Histone H3K9 acetylation prior to rapid and robust gene expression. (A) High levels of H3K9 acetylation precede activation-induced gene expression changes in memory CD8⁺ T cells. The relative gene expression levels of 5 activated memory cell highly expressed genes in resting (left) and activated (middle) memory cells versus naive cells, and the levels of H3K9 acetylation of resting memory cells versus naive cells (right). Gene expression levels are presented as the mean ± SEM in log₁₀ scale (n = 5 for RT-PCR), and the dashed line represents a 2-fold difference.
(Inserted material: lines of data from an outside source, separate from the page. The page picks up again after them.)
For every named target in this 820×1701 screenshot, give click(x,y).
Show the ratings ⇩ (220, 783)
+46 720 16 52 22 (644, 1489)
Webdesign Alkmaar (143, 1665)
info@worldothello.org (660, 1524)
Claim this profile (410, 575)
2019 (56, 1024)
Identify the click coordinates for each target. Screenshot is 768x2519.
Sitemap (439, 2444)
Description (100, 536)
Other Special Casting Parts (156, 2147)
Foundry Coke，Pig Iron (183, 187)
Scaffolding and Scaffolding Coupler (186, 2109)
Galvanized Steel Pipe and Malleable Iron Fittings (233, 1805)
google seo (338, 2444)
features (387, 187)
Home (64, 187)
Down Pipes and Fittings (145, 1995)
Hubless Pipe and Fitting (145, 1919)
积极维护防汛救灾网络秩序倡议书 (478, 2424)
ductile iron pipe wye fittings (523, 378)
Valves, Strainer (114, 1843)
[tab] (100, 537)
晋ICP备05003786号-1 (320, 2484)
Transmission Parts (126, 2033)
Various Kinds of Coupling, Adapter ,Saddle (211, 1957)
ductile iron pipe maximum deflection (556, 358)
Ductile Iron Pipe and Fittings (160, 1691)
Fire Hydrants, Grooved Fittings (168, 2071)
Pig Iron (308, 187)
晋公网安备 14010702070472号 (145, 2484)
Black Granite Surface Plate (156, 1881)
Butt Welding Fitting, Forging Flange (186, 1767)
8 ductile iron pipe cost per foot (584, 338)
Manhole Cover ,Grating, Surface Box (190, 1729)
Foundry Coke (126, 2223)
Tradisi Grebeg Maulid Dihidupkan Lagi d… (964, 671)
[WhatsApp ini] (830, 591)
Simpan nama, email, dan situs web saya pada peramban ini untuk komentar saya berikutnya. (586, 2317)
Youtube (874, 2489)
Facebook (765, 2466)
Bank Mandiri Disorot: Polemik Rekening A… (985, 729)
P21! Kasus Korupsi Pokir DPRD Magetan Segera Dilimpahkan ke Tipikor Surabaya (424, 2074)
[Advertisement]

The H3K9 acetylation levels are presented as the mean fraction of input ± SEM of naive and memory cells (n = 8-12, P < .01). (B) Increased levels of H3K9 acetylation and mRNA after TSA treatment in naive CD8⁺ T cells. The relative changes of H3K9 acetylation levels were determined by ChIP and real-time PCR between TSA-treated and untreated naive CD8⁺ T cells (left) and the relative levels of mRNA of the same 4 genes (right) between TSA-treated and untreated naive CD8⁺ T cells after anti-CD3/CD28 stimulation for 24 hours. H3K9 acetylation levels are presented as the mean fraction of input of TSA-treated and untreated naive CD8⁺ T cells (mean ± SEM, n = 4-6, P < .01). mRNA levels are presented as the ratio (mean ± SEM, n = 4-6) of TSA-treated and untreated naive CD8⁺ T cells in log₁₀ scale.